[Records for this exercise]
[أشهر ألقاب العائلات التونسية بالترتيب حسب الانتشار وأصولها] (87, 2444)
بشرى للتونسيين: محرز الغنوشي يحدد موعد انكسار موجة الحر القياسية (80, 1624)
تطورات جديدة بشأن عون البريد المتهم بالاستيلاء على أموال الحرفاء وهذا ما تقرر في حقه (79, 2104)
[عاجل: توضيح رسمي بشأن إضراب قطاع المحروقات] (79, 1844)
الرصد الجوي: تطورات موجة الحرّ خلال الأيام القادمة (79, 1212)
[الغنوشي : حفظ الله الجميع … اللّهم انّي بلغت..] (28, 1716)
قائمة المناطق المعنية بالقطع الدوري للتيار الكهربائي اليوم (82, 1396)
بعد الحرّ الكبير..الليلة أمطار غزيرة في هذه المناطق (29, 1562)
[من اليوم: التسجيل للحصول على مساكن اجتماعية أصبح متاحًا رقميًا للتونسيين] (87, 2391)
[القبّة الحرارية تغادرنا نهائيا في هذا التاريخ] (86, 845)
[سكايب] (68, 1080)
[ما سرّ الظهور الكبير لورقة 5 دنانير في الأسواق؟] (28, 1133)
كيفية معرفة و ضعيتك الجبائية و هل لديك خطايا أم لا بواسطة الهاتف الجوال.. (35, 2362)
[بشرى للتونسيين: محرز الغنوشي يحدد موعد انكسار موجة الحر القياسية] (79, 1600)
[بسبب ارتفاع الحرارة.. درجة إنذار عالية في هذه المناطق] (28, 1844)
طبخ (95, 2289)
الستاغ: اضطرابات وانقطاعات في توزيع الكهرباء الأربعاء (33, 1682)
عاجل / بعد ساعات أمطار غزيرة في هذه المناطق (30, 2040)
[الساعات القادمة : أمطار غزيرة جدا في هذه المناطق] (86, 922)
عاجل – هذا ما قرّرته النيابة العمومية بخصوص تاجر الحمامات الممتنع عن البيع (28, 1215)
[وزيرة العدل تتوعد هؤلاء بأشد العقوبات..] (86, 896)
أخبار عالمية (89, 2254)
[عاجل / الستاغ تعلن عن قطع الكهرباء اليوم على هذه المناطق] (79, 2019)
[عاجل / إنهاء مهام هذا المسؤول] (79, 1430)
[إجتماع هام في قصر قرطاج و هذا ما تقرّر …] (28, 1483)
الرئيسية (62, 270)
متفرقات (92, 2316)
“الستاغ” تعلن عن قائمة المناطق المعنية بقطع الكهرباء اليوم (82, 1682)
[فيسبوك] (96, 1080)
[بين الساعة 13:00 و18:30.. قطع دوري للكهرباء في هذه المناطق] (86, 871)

[Exercise instructions]
From the line containing "الستاغ: اضطرابات وانقطاعات" down to the last line of the data, transcribe every line exactly; nothing else should appear.

[Solution for this task]
الستاغ: اضطرابات وانقطاعات في توزيع الكهرباء الأربعاء (33, 1682)
عاجل / بعد ساعات أمطار غزيرة في هذه المناطق (30, 2040)
[الساعات القادمة : أمطار غزيرة جدا في هذه المناطق] (86, 922)
عاجل – هذا ما قرّرته النيابة العمومية بخصوص تاجر الحمامات الممتنع عن البيع (28, 1215)
[وزيرة العدل تتوعد هؤلاء بأشد العقوبات..] (86, 896)
أخبار عالمية (89, 2254)
[عاجل / الستاغ تعلن عن قطع الكهرباء اليوم على هذه المناطق] (79, 2019)
[عاجل / إنهاء مهام هذا المسؤول] (79, 1430)
[إجتماع هام في قصر قرطاج و هذا ما تقرّر …] (28, 1483)
الرئيسية (62, 270)
متفرقات (92, 2316)
“الستاغ” تعلن عن قائمة المناطق المعنية بقطع الكهرباء اليوم (82, 1682)
[فيسبوك] (96, 1080)
[بين الساعة 13:00 و18:30.. قطع دوري للكهرباء في هذه المناطق] (86, 871)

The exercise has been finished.